→ **Exercise passage**:
Research

Our lab is working both on the study of fundamental theories and on the practical design and optimization of systems in the fields of communication, statistical inference, and machine learning. The followings are some topics on which our lab is currently working on. 

Wireless communications 

Our research lab specializes in advancing wireless communication technologies, with focus on achieving broader coverage, higher transmission rates, lower latency, and supporting AI-driven services. Our key areas of research include efficient multi-layer communication across terrestrial, aerial, and space layers, optimization of reconfigurable intelligent surfaces (RIS), and edge computing technologies aimed at enabling efficient AI computation. 


Secure communications 

It's important to make sure that no one listens our conversations without permission. Our research lab is working on how to keep communication safe so that information doesn't leak out. We're also looking into hiding communication, which means keeping the fact that communication is happening a secret. This is especially important in sensitive situations like military communications. 


Differential privacy  

Our data travels through various paths, like when you do computer searches, play games, or chat with friends on messengers. It's almost always being sent out to the outside world. During this process, unintended privacy leaks can become a serious problem. You might have just rated a movie, but your political preferences or religion could also be exposed. A technology that effectively and prominently protects against these privacy threats is called differential privacy. In our research lab, we're studying differential privacy techniques in a variety of data applications such as big data analysis, machine learning, and metaverse.

→ **Source material**:
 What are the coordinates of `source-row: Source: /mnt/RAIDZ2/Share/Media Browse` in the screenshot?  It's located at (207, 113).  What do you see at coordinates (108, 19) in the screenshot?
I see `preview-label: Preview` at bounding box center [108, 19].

→ **Exercise instructions**:
• A. Reproduce the lab research overview word for word, from "Our lab is working" to "currently working on.".
• B. According to the lab research overview, which three layers does the lab's multi-layer communication work span?
• C. Write the next part of the lab research overview, picking up after its last sentence.

→ **Written responses**:
• A.
Our lab is working both on the study of fundamental theories and on the practical design and optimization of systems in the fields of communication, statistical inference, and machine learning. The followings are some topics on which our lab is currently working on.

• B. Terrestrial, aerial, and space layers.

• C.
Quantum information theory 

The 2022 Nobel Prize in Physics was awarded to three individuals for demonstrating quantum entanglement. The intriguing and counterintuitive properties of quantum phenomena like superposition and entanglement are expected to bring about revolutionary advancements in computing and communication. In our research lab, we are focused on studying the fundamental performance improvements that can be achieved by harnessing quantum entanglement for communication and data processing. 

Federated learning 

Federated learning is a machine learning paradigm where each user's device trains an AI model using their own data, and these individual AI models are then uploaded to a server. The server aggregates the AI models from each user to create a single global model, which is then sent back to the users. Users can further train this global model with their own data and upload it to the server again. By repeating this process, a good AI model, as if it had learned from all users' data, can be developed without the need for user data to leave their devices. Our research lab is working on the development of robust federated learning models against various challenging learning scenarios.